→ **Target position records**:
+-------+

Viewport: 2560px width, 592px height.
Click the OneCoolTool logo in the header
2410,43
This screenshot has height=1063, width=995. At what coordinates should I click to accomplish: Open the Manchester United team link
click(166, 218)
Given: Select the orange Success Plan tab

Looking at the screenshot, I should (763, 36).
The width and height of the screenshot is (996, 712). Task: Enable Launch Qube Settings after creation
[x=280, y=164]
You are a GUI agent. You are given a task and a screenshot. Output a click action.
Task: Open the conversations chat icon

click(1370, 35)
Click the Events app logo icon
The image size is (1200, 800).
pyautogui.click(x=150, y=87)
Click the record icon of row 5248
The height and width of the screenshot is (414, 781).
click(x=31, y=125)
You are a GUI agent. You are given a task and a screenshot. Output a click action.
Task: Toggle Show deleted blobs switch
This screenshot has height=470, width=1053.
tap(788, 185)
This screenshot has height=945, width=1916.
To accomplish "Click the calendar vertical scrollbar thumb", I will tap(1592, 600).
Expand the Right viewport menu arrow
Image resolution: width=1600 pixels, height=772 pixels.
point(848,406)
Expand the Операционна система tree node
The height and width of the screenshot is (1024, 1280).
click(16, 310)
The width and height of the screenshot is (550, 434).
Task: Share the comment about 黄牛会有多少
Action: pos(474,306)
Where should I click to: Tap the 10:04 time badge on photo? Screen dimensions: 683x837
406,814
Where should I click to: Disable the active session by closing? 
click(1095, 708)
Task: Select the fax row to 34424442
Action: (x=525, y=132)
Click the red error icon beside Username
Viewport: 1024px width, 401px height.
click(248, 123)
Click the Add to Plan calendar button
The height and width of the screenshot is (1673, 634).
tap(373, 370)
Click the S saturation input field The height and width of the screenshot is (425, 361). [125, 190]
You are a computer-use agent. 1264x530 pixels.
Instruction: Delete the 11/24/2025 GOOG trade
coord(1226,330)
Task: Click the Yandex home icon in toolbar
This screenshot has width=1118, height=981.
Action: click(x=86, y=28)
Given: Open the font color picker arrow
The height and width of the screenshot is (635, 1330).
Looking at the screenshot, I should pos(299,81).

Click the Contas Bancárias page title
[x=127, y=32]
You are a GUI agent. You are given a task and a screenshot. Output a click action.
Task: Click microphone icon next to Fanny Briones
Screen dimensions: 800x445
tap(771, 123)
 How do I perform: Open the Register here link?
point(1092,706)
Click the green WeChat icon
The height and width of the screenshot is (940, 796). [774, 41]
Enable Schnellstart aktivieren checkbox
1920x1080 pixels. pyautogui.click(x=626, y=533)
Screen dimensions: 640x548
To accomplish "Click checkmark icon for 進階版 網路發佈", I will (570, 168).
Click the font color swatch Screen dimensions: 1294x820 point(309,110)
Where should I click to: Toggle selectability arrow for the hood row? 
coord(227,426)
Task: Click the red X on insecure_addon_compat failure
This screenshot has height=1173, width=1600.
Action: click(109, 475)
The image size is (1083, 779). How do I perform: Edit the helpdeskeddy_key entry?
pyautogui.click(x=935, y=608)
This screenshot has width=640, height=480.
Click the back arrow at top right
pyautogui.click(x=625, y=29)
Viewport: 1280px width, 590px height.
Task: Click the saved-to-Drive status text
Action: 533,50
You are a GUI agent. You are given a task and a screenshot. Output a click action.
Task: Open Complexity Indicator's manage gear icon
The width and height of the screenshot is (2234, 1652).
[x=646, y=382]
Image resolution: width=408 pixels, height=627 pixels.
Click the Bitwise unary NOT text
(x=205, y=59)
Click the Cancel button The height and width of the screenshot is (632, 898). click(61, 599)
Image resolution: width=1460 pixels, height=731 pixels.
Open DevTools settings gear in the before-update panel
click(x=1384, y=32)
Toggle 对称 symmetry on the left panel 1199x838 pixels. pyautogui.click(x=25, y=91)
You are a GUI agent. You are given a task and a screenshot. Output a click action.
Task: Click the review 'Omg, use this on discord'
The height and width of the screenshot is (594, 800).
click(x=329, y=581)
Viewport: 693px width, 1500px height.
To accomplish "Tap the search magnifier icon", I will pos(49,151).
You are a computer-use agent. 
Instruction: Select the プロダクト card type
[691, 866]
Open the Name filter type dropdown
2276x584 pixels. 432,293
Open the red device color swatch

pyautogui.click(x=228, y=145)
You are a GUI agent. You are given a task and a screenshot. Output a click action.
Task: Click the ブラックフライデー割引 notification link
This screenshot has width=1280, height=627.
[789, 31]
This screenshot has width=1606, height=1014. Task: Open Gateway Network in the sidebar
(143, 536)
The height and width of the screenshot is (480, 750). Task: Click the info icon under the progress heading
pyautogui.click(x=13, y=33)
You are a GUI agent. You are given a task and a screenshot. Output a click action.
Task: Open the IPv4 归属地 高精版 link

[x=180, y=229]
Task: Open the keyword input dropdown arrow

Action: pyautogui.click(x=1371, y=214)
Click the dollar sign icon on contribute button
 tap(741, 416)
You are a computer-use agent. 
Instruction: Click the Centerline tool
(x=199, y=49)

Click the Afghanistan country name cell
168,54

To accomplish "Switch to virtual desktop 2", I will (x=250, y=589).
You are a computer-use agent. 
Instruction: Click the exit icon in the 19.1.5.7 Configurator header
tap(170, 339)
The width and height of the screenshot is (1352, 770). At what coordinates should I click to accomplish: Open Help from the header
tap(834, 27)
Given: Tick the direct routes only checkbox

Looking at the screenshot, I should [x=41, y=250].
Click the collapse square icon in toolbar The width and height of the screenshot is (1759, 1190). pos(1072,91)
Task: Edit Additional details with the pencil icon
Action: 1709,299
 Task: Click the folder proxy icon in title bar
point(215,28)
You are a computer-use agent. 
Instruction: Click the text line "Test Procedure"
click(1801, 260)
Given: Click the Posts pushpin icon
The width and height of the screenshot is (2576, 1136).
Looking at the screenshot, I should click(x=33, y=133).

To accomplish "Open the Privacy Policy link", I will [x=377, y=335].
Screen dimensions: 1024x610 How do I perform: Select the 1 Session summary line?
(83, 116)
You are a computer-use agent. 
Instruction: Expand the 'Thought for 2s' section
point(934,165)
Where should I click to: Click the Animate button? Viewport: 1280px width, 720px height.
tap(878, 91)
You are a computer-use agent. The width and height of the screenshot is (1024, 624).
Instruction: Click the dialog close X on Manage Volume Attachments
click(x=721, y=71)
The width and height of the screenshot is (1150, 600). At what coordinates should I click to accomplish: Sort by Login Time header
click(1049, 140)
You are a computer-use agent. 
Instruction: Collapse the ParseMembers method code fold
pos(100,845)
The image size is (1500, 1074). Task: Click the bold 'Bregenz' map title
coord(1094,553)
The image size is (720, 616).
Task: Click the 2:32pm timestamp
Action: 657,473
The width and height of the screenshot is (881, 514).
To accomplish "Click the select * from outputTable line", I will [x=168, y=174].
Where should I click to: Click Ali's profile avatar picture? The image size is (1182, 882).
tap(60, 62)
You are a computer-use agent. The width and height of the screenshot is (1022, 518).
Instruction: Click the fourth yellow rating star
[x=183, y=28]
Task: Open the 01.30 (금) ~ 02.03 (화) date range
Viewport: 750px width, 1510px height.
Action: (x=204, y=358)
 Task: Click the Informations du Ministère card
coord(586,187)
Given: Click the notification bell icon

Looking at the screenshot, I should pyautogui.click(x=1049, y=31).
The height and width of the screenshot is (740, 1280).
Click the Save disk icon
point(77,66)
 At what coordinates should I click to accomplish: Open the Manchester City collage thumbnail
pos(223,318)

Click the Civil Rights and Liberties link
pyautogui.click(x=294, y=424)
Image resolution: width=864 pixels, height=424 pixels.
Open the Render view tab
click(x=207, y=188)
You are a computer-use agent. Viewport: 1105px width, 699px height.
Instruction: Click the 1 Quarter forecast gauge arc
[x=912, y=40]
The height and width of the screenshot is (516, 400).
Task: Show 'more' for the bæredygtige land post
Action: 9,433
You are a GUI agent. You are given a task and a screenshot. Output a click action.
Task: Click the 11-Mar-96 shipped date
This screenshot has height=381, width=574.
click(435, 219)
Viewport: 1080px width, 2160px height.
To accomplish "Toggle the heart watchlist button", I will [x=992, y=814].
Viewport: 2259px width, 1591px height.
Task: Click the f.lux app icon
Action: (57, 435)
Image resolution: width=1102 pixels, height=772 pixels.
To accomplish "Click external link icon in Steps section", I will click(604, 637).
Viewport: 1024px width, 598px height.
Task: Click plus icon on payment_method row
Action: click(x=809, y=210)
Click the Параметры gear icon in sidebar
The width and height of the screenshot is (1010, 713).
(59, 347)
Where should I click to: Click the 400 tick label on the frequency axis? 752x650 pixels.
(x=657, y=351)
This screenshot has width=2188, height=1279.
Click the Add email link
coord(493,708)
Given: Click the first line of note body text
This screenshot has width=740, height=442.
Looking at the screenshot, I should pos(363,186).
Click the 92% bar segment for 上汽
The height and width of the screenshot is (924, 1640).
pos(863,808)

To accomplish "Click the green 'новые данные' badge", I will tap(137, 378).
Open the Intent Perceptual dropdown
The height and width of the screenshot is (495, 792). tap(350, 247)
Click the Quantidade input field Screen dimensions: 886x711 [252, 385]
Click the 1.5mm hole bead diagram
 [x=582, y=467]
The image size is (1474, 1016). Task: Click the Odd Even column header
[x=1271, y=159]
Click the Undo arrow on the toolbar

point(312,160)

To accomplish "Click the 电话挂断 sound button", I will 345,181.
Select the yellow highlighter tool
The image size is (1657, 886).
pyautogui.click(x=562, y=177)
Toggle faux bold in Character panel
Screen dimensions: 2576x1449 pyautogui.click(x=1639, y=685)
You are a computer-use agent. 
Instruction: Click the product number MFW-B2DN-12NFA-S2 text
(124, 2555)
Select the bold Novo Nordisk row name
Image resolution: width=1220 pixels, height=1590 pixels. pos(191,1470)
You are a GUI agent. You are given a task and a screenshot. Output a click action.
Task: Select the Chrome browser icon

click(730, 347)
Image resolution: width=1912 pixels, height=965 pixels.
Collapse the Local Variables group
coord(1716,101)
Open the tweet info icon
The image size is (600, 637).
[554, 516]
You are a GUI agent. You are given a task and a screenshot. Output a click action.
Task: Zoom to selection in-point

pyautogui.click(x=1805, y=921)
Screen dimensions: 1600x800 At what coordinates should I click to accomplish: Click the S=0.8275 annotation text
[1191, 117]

+-------+

→ **Task**:
Lay out the records as a Markdown table with the columns Number and Record line, starting at the line containing "The height and width of the screenshot is (740, 1280)." and ending at the line containing "Action: 9,433", and leave out any blank lines. Include only those lines.

→ **Output for this exercise**:
| Number | Record line |
|---|---|
| 1 | The height and width of the screenshot is (740, 1280). |
| 2 | Click the Save disk icon |
| 3 | point(77,66) |
| 4 |  At what coordinates should I click to accomplish: Open the Manchester City collage thumbnail |
| 5 | pos(223,318) |
| 6 | Click the Civil Rights and Liberties link |
| 7 | pyautogui.click(x=294, y=424) |
| 8 | Image resolution: width=864 pixels, height=424 pixels. |
| 9 | Open the Render view tab |
| 10 | click(x=207, y=188) |
| 11 | You are a computer-use agent. Viewport: 1105px width, 699px height. |
| 12 | Instruction: Click the 1 Quarter forecast gauge arc |
| 13 | [x=912, y=40] |
| 14 | The height and width of the screenshot is (516, 400). |
| 15 | Task: Show 'more' for the bæredygtige land post |
| 16 | Action: 9,433 |